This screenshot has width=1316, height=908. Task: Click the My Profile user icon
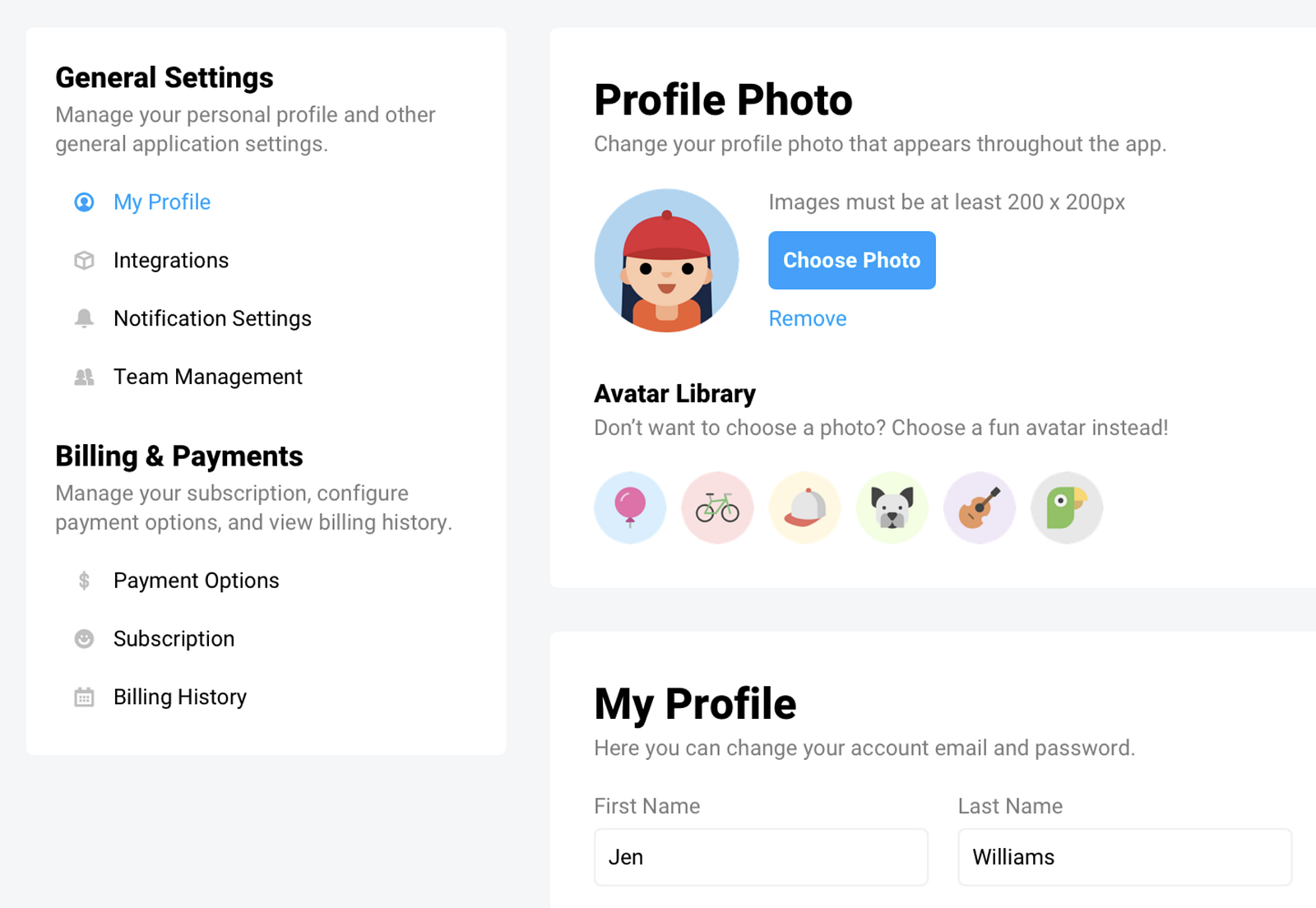click(84, 202)
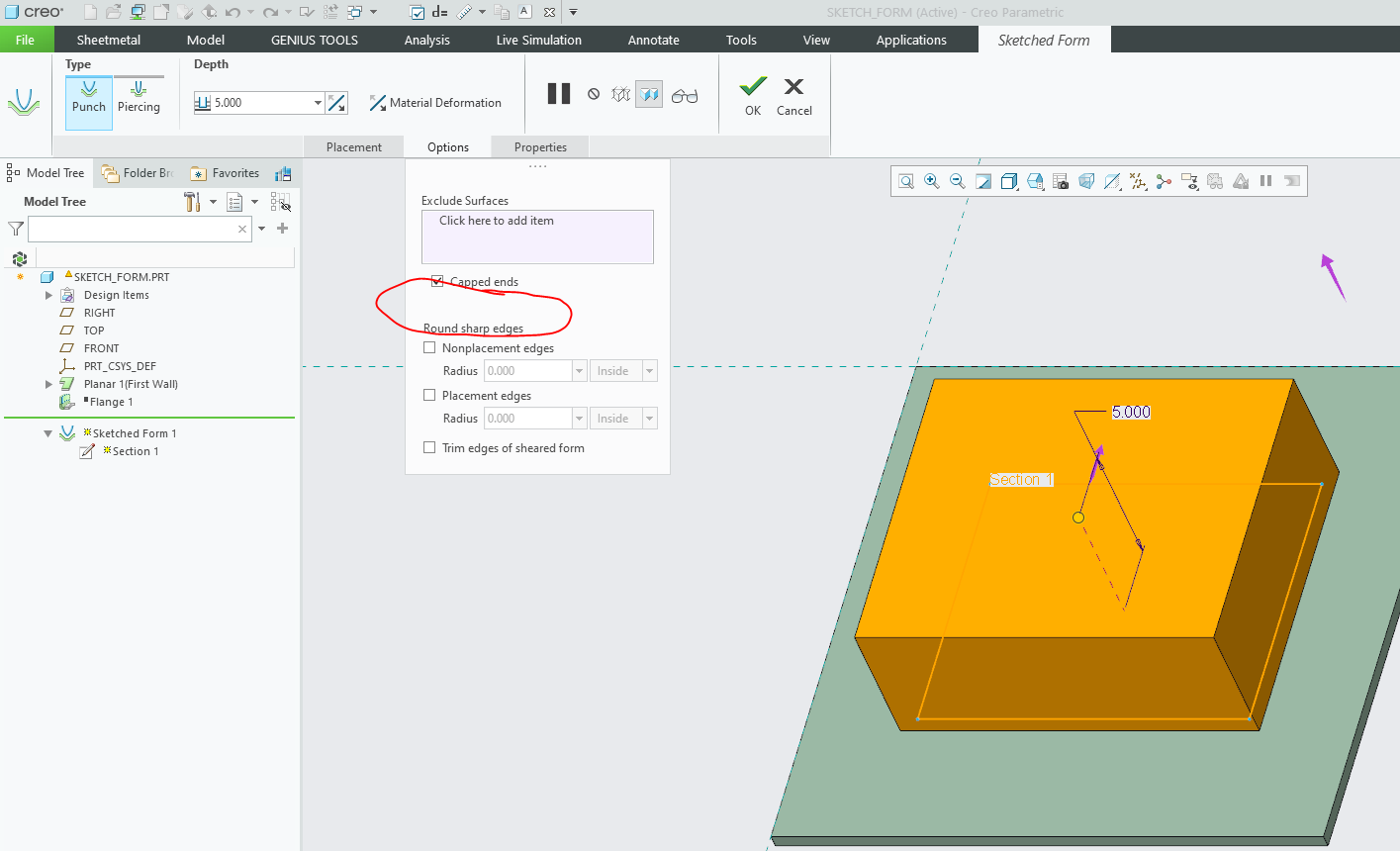This screenshot has height=851, width=1400.
Task: Toggle the 3D glasses preview icon
Action: click(686, 94)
****************************************
* _Task_:
Your job is to repeat the data exactly, leaving each picture out.

* _Result for this exercise_:
This screenshot has width=1316, height=908. Task: Click the My Profile user icon
click(84, 202)
This screenshot has height=851, width=1400.
Task: Toggle the 3D glasses preview icon
Action: click(686, 94)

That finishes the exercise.